The question in essence is that-
Why did the apostles think that Jesus was resurrected?

A little context-

Firstly, for the purposes of my question, please assume a default logical(or historical) perspective. The question does not work otherwise.

Secondly,assume that Jesus was a jewish apocalyptic preacher who lived in the 1st century.(I believe this is the majority consensus among NT scholars)

I realize that there are no predictions in the old testament for the Messiah to be resurrected even if there are claims for his death(allegedly).

So, the question is why did the apostles think Jesus was resurrected at all?
How did the apostles reach to this conclusion?

The problem is that as a Jewish apocalyptic preacher who mostly talked about the coming of the kingdom of God, the apostles didn't know he was going to be crucified(considering portions of gospels where he predicts his future as highly questionable).The resurrection narratives also have discrepancies but that is not my biggest problem.

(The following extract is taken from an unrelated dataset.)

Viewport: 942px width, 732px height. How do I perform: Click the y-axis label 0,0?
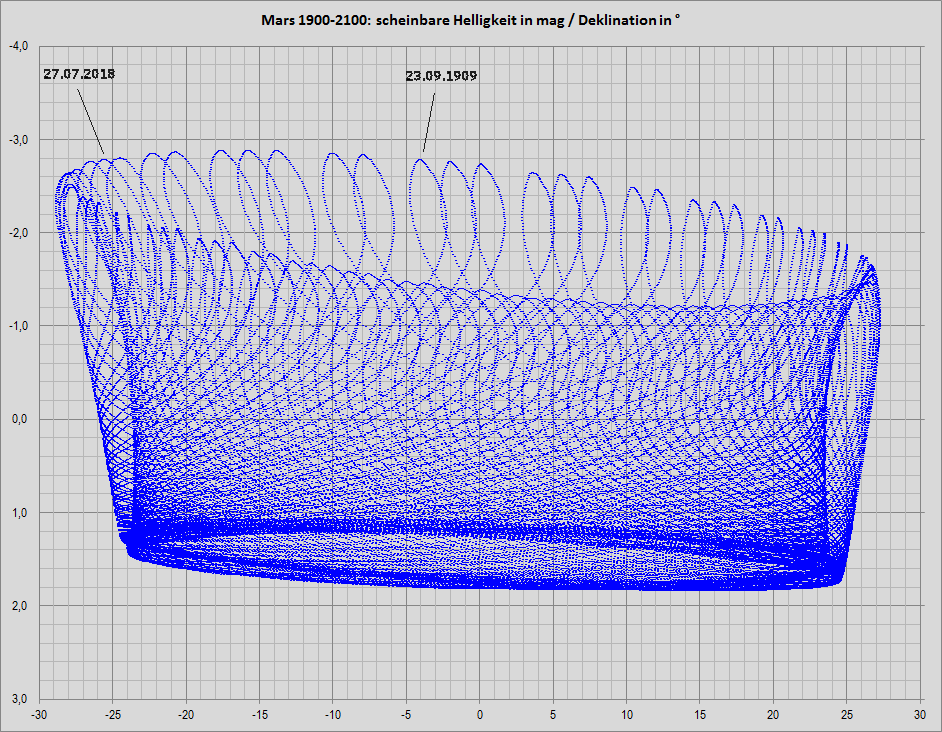[x=22, y=419]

Paul is said to have met with Peter and Jesus' brother James some 3 years after the traditional date of Jesus' death and stayed with them for atleast a couple of weeks. During this stay I'm pretty sure they talked about Jesus. Did it never come up that no such thing happened, if the resurrection was indeed a story, the apostles should have set things straight with Paul.

In contrast, Paul is quite vociferous in expressing that salvation is only attainable through belief in the death and resurrection of Jesus Christ. Which in turn means that the apostles didn't object to Paul's views or even that they are the ones to confirm such views.

Another broader question this raises is that, knowing how the church turns out to be in the years that follow Jesus' death, why didn't the apostles object to any of it? Since these people followed Jesus closely, they of all people must know that Jesus never called himself God and that he preached how to keep the law(or something of that sort) because the end is near. Why would they switch positions after his death?

What could possibly have happened that all the apostles thought that Jesus was resurrected!? Their belief in his resurrection was so firm that it became the basis of Christianity!
You could say that the apostles were lying, but I really doubt that, since they were the followers of a man who thought the end was near and the wicked will get what they deserve.

So, the dilemma, Jesus can't have been resurrected(because logic) but all the apostles seem to think so! Why is that?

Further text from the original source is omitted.